Full-length profile silhouette of a gentleman identified in ink as “J. M. Fox.” The figure stands in a library interior—bookshelves, curtain and table—typical of the refined backgrounds used for mid-19th-century American silhouettes. At lower right the sheet bears: “Augt. Edouart fecit 1842, Philadelphia.” Edouart (French, 1789–1861) worked widely in the U.S. in the 1840s; his sitters often include prominent Philadelphia Quaker families—consistent with the Fox / Pleasants / Emlen / Rodman genealogical notes still mounted to the backs.
A prominent Philadelphia Quaker and landowner, Joseph Mickle Fox served in the Pennsylvania State Senate (1829–1830). He inherited western Pennsylvania holdings through his father Samuel Mickle Fox (1763–1808), then in 1816 purchased over 13,000 acres from the estate to manage himself. Those tracts became the nucleus of Foxburg, the family’s country seat on the Allegheny River.
Joseph married Hannah Emlen (1790–1869), from another long-established Quaker family; the nearby town of Emlenton was named in her honor as the Fox family developed the region in the mid-19th century.

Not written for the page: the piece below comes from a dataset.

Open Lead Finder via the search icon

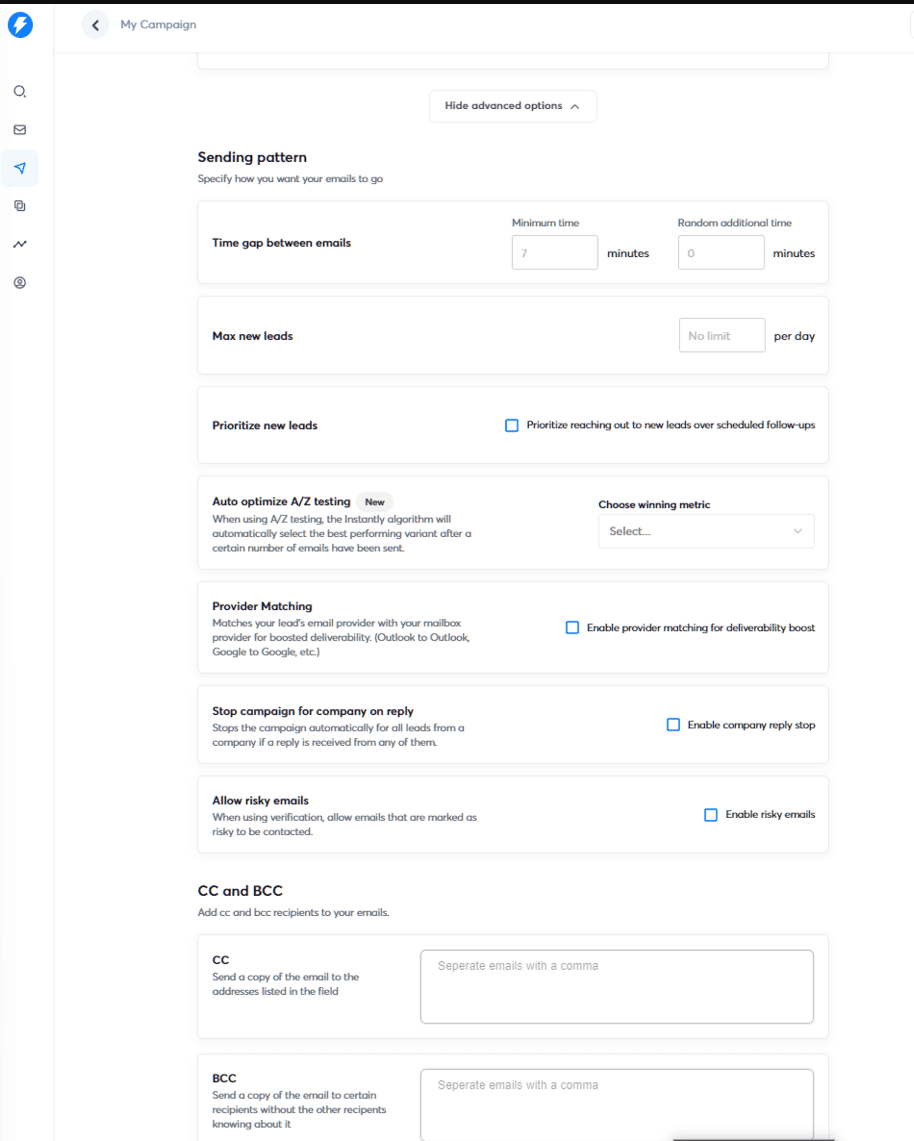[x=19, y=91]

Family records place Joseph as the son of Samuel Mickle Fox and Sarah (Pleasants) Fox—the same names that appear on the handwritten genealogies attached to the backs of your frames. (Archival and genealogical sources corroborate this lineage.)

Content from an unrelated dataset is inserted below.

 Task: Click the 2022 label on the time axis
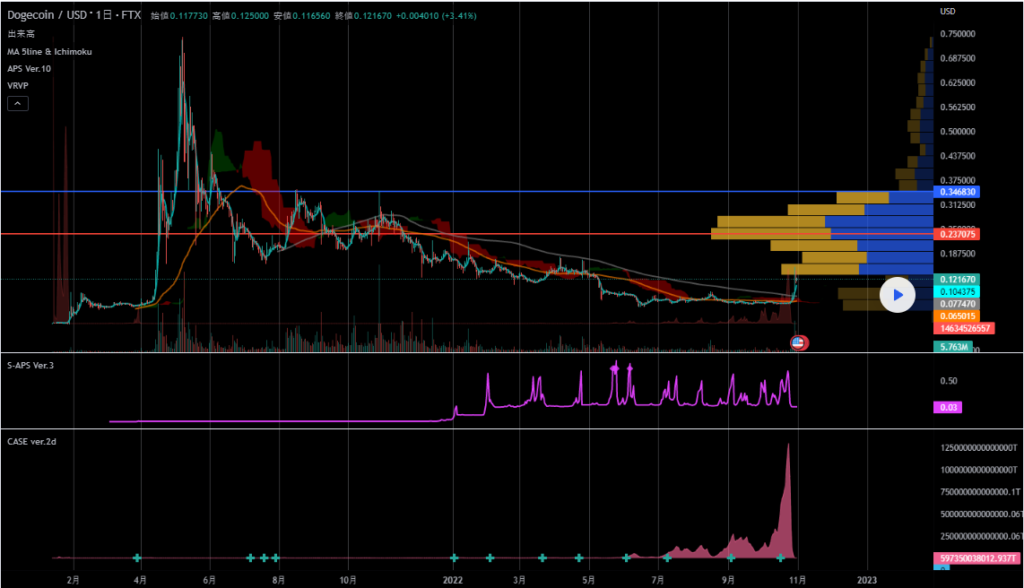[x=454, y=579]
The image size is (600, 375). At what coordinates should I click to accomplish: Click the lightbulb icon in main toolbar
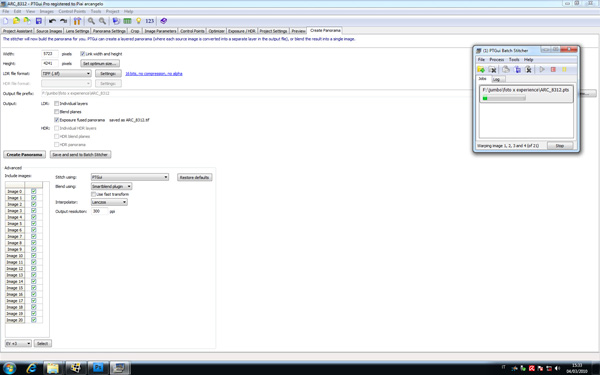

The grouping includes a smaller, later copy of the same portrait (likely a late-19th/early-20th-century photographic or photolithographic reduction kept for the family album).
Why this matters
Edouart’s American-period, full-length silhouettes on printed interiors are the most collected examples of the genre. A named Philadelphia sitter with surviving family provenance is exactly what serious buyers want.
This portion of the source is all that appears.